On the other hand, two significant matters need to be taken into consideration when installing the TCC, namely the application of a sensor and the installation location for measurements of the four objective variables. It is preferable to install the TCC units on the same wall as existing thermostats in a residential house. Therefore, it is necessary to compare the MRT and airflow measurements along the wall with those in the center of the room among the four objective items. The position of the sensor should be defined more clearly if the difference in the MRT and air velocity in the PMV results is large between measurements along the wall and in the center of the room.
The characteristics of black bulb thermometers used to measure the MRT and air velocity sensors must be considered. The temperature and humidity sensors are robust and well understood, and, therefore, their use in the TCC was not expected to cause significant problems. However, the black bulb thermometers and air velocity sensors may be difficult to physically incorporate into the unit and may cause it to become prohibitively expensive. The sensitivity analysis in this study determined that the MRT and air velocity affect the PMV calculations. However, the air velocity sensors detect lower air speeds when they are installed on walls than when they are in the center of rooms.
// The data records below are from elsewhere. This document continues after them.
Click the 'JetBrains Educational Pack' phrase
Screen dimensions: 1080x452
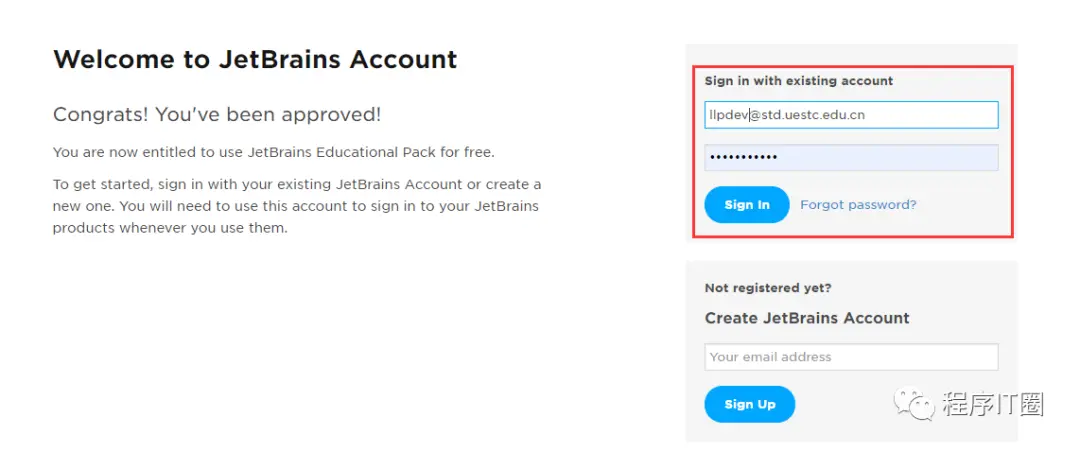[x=363, y=153]
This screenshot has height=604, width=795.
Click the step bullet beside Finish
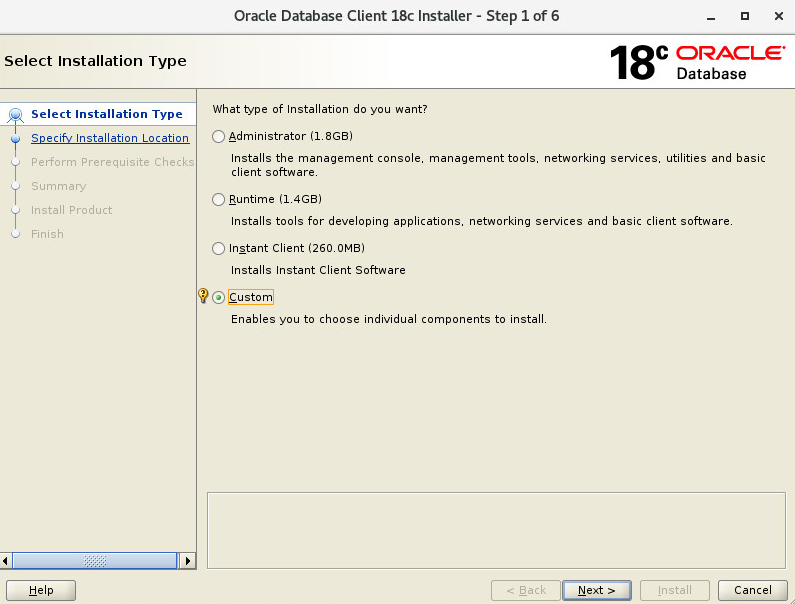point(16,234)
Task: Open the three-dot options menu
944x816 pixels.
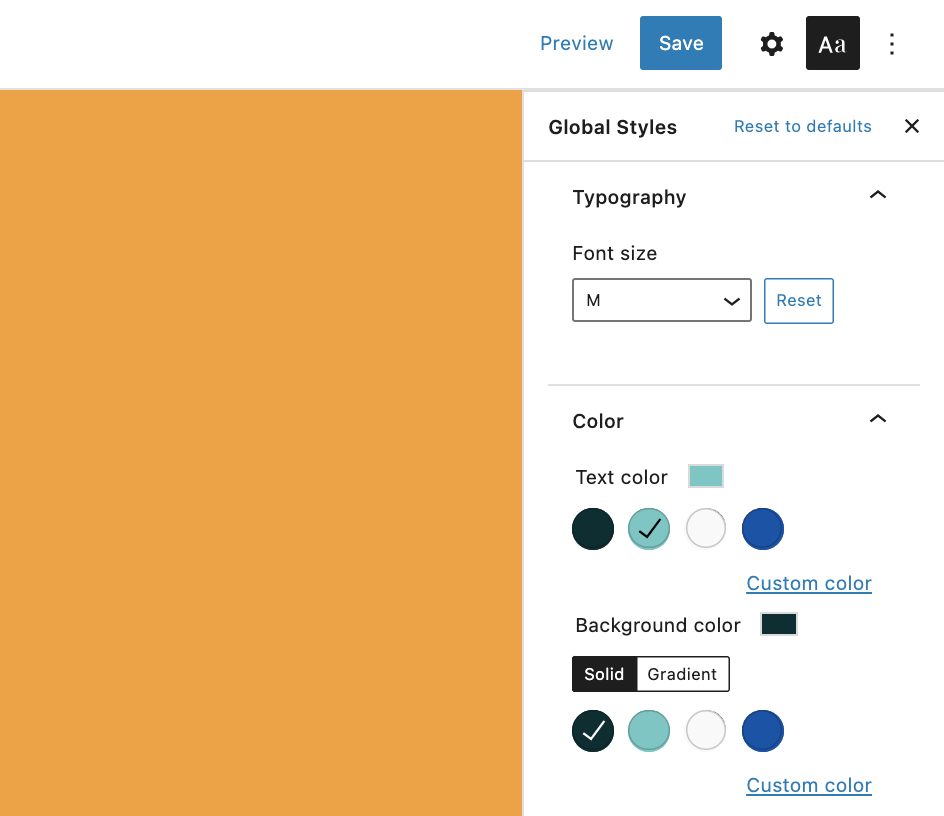Action: 892,44
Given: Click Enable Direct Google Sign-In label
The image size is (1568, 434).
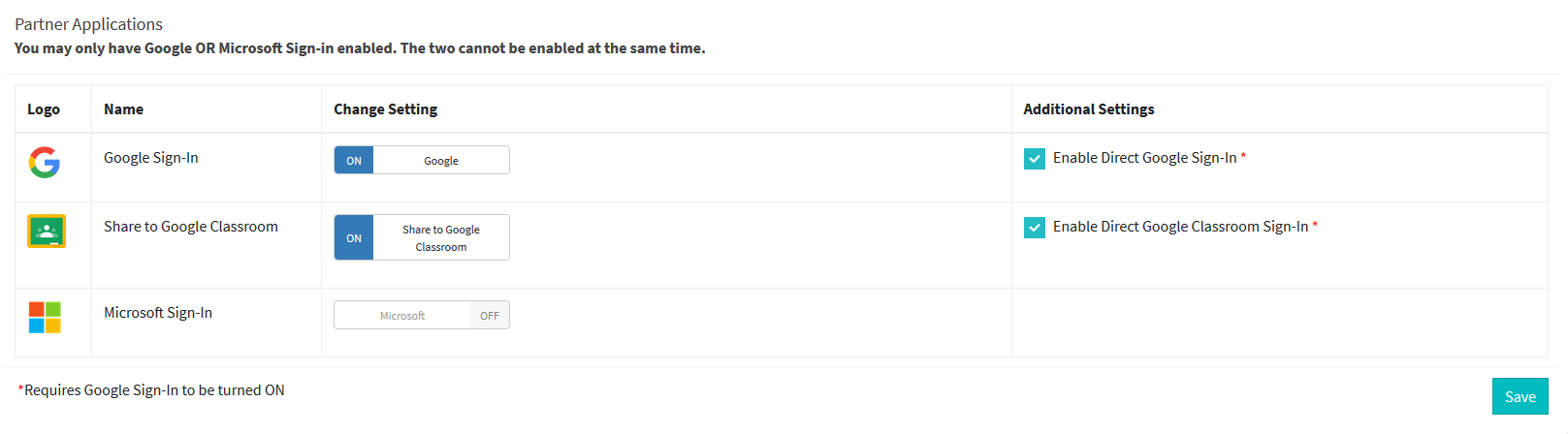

Furthermore, the problems associated with the size and installation location of the black bulb thermometers for measuring the MRT also have to be solved.
Consequently, it is necessary to analyze the effect of MRT and air velocity in detail when calculating the optimal temperature using PMV. In this regard, sensors were installed in the center of a cooling zone during August in a residential building in Kuwait (the residential house in Table 1). The data showed that the average indoor air temperature was 18.8 °C, the average MRT was 18.6 °C, the average RH was 54.6%, and the average air velocity was 0.09 m/s. The difference between the actual indoor air temperature as measured at the center of the cooling zone and the MRT was only 0.2 °C (Figure 8).
The following scenarios were analyzed to determine whether the black bulb thermometer and air velocity sensor should be included in the TCC. Based on the data measurements for the month of August, the PMV calculation of the following two scenarios were compared to basecase, the calculated PMV from the measured data.
Scenario (1) indoor air velocity = 0.09 m/s (the constant average value in August).
Scenario (2) indoor air temperature = MRT.
The optimal target temperature was determined by recursively calculating the PMV for each scenario using ASHRAE standard 55 coded in Python. Figure 5 shows the correlation between the two scenarios and the basecase. The larger the degree of scattering, the larger the error of the calculated PMV is when a scenario is applied. The figure shows that Scenario 2 has less impact on the actual PMV calculation than Scenario 1. The results also showed that the PMV for Scenario 1 had an average difference of 0.4 and the average PMV for Scenario 2 was 0.1 (Figure 9). Given these results, the optimal setpoint temperature differed by 4 °C for Scenario 1 and 1 °C for Scenario 2 (Figure 10).
The distribution of the PMV values and target temperatures of the base case (Measured) and two scenarios were analyzed (Figure 11). The PMV values were distributed between −2 and −0.2 in all the scenarios but had the highest frequency between −1.7 and −0.4. The optimal setpoint temperature had the highest frequency between 24 °C and 25 °C. It was found that the occupants’ thermal comfort was predicted to be at a higher temperature when Scenario 1 and Scenario 2 were applied as compared to the base case. This showed that the frequency of the PMV index in both scenarios is higher at −0.8 and −0.7 in Figure 11, such that the frequency of the optimal set temperature also has a lower temperature distribution at 24 °C. The difference in the frequency of the two scenarios showed that Scenario 1 is predicted to be warmer than Scenario 2. This result indicates that an indoor air velocity of 0.09 m/s had a greater influence on the PMV and target temperature calculations than when the indoor air temperature was equal to the MRT. Therefore, to maintain the optimal PMV, the optimal setpoint temperature was lower in Scenario 1 than in Scenario 2.
Next, the hourly PMV distribution was analyzed for the month of August by controlling the indoor temperature by using the two scenarios. Here, it should be noted that the PMV is always 0 when the temperature is optimally controlled, and thus the PMV range shown in Figure 12 is an error because of the assumptions on which the two scenarios are based. If the indoor setting temperature is controlled by these two scenarios and the PMV is in the thermal comfort range, the two scenarios do not have a significant effect on the indoor thermal comfort. As shown in Figure 12, the daily PMV of both scenarios is in the range of −0.5 to 0.5. Therefore, even if the PMV is controlled by the optimal setpoint temperature by using the two scenarios, the influence of these two scenarios is within the thermal comfort range. In other words, occupants would feel comfortable regardless of whether the temperature was controlled as in either scenario.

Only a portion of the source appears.